Malala Yousafzai, 17, And Kailash Satyarthi, 60, Win Nobel Peace Prize
Thorbjorn Jagland, chairman of the Norwegian Nobel Committee, said, “Children must go to school, not be financially exploited.”
Yousafzai came to global attention after she was shot in the head by the Taliban for her efforts to promote education for girls.
Through the teenager’s heroic struggle, she has become a leading spokesperson for girls’ rights to education, said Jagland.
According to the Nobel committee, she’s the youngest ever peace prize winner.
Meanwhile, Satyarthi, age 60, has shown great personal courage in heading peaceful demonstrations focusing on the grave exploitation of children for financial gain, he said.
“The Nobel Committee regards it as an important point for a Hindu and a Muslim, an Indian and a Pakistani, to join in a common struggle for education and against extremism,” a statement said.

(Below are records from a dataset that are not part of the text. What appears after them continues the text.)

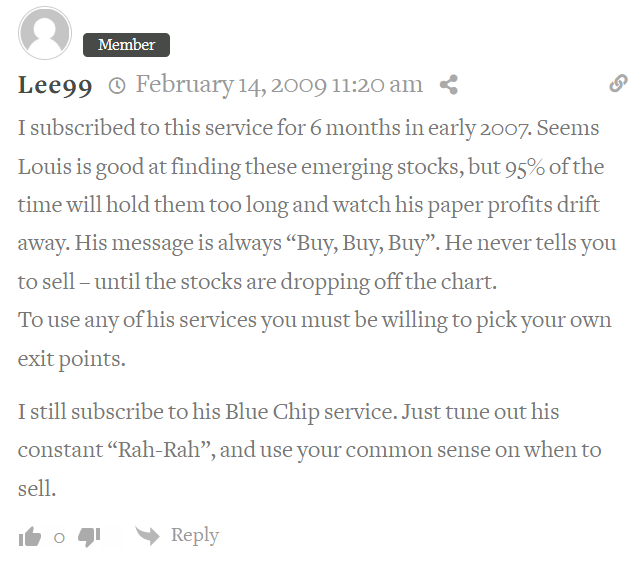Downvote the comment with the thumbs-down icon
Image resolution: width=640 pixels, height=568 pixels.
[89, 537]
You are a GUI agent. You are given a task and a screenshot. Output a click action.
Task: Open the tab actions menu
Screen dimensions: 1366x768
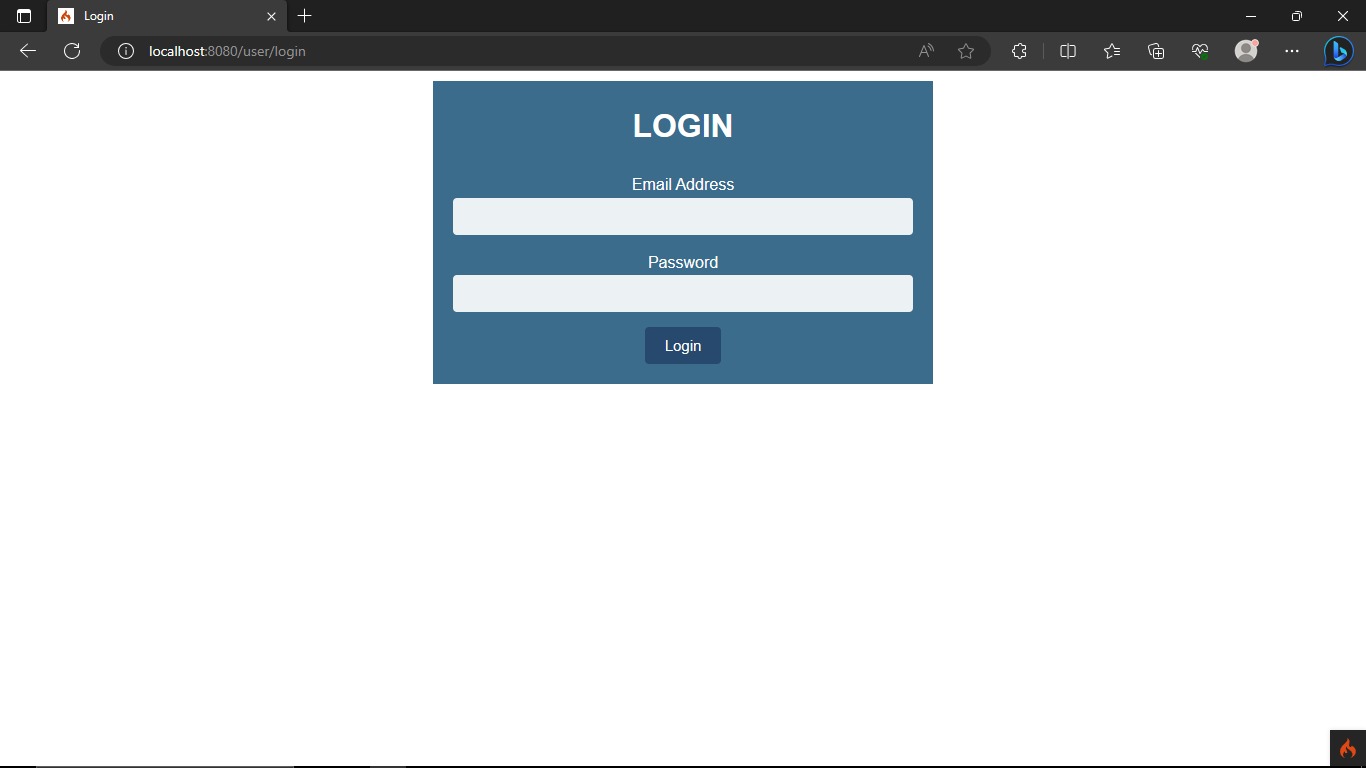pos(22,16)
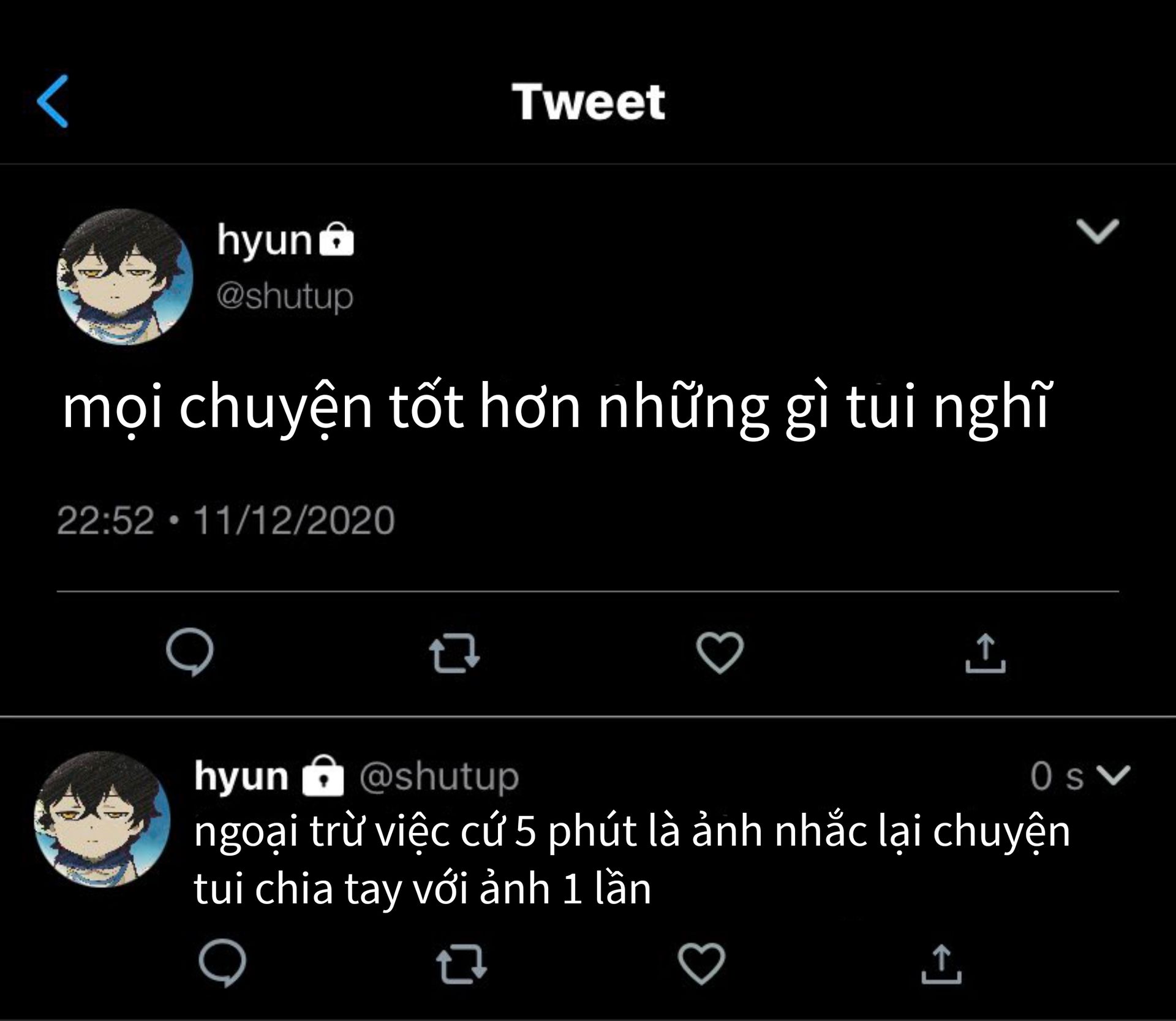The width and height of the screenshot is (1176, 1021).
Task: Tap the 22:52 · 11/12/2020 timestamp
Action: click(226, 521)
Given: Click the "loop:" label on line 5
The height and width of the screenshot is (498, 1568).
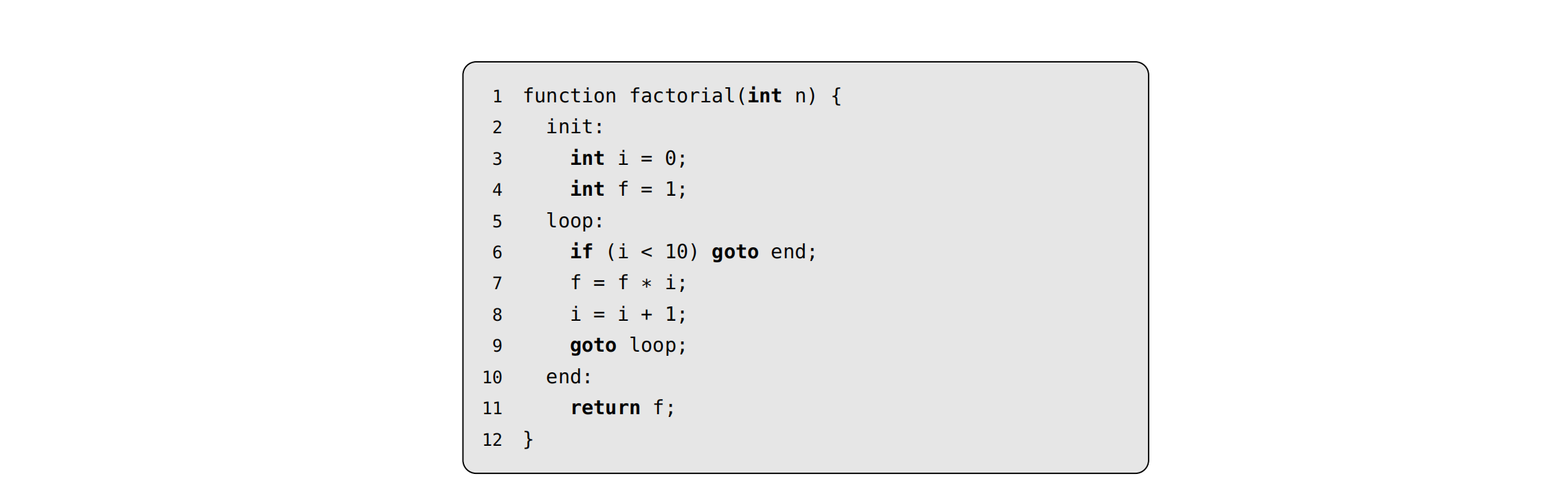Looking at the screenshot, I should 575,221.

The Norwegian Nobel Committee received a record 278 nominations for the 2014 prize, 47 of which were for organizations.
Last year’s winner was the Organisation for the Prohibition of Chemical Weapons, for its longstanding efforts to “do away with a whole category of weapons of mass destruction.”
Each prize carries with it a monetary reward of 8 million Swedish kronor (about $1.1 million) to be divided among the winners.